Who's the Daddy: Farewell to the new normal
On Monday night I went to the gym for the first time since December, on Tuesday morning I gave blood for the first time since smashing my left arm to bits in a cycling accident two years ago and on Tuesday night I gave my halo a good old polish.
Daughter #1 went to a pub with her boyfriend for the first time on Monday evening (stuck it out until 8.45pm, absolutely freezing) and daughter #2 met up with a housemate in Liverpool where she’ll be sharing a flat when she flies the nest for uni in September.

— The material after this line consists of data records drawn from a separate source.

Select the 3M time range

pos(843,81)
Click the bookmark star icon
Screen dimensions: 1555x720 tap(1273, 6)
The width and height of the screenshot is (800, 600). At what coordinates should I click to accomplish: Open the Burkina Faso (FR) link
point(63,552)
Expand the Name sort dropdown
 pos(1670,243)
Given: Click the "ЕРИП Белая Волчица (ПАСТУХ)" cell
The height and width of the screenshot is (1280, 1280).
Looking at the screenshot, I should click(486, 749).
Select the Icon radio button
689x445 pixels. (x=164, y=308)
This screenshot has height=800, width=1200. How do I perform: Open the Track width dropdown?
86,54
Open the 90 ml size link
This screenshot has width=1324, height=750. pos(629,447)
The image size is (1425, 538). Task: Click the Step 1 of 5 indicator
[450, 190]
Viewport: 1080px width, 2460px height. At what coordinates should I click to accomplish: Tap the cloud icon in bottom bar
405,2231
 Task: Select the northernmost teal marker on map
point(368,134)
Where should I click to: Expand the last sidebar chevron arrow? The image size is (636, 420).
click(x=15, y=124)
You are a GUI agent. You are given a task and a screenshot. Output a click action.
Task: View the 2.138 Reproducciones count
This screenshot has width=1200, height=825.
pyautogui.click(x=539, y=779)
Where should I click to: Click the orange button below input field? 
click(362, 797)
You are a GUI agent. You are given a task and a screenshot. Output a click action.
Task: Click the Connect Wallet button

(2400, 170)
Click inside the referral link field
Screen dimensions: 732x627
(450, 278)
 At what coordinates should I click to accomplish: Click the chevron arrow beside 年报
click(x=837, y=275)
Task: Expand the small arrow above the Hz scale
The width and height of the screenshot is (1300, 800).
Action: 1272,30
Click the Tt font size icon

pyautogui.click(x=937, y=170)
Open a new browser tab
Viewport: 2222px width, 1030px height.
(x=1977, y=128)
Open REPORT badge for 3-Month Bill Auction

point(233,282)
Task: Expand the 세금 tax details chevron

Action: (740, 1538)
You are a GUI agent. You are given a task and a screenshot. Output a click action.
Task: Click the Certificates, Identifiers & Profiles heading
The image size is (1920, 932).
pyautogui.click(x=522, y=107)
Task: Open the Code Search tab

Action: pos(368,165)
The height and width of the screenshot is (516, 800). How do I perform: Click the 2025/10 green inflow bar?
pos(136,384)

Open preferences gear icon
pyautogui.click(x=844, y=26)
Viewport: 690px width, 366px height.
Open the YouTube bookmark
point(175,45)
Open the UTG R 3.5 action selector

It feels like we’re coming out of jail, doesn’t it? Currently on day release, but given time off for good behaviour. Like in the old Not The Nine O’Clock News sketch, as long-term prisoners we’re being given the opportunity to buy our own cell.
After 13 months of being stuck at home, it’s almost as if we’ve forgotten what to do. Remember the days when you could book a cheap flight and spend a lost weekend in Amsterdam? I don’t, but the pictures on my phone tell me that’s what we did in late February 2020 - a month before the world shut down.
That was just 14 months ago but it feels like 14 years. The first 20 minutes of a horror film where everything appears normal until you spot one, then two, then dozens of passengers at Schiphol Airport wearing face masks. Looks normal now, felt totally alien then. If and when we get back to normal and someone asks, what did you do with your time during lockdown? It’s perfectly acceptable to say, I got through it – more or less in one piece.
One thing I’ve been trying to teach our daughters during all this is the wonders of saving, investing, passive income and the eighth wonder of the world – compound interest. But, like Bill Hicks said, they act like a dog that’s just been shown a card trick.
Don’t you think that you should be allowed to keep a bit of what you earn instead of blowing it on pointless crap every month? You work hard enough for it.
Apparently not, according to our kids who, sadly for them, employ the same fiscal strategy as their out-five-nights-a-week dad at their age. Like they say, history doesn’t repeat itself but it does rhyme.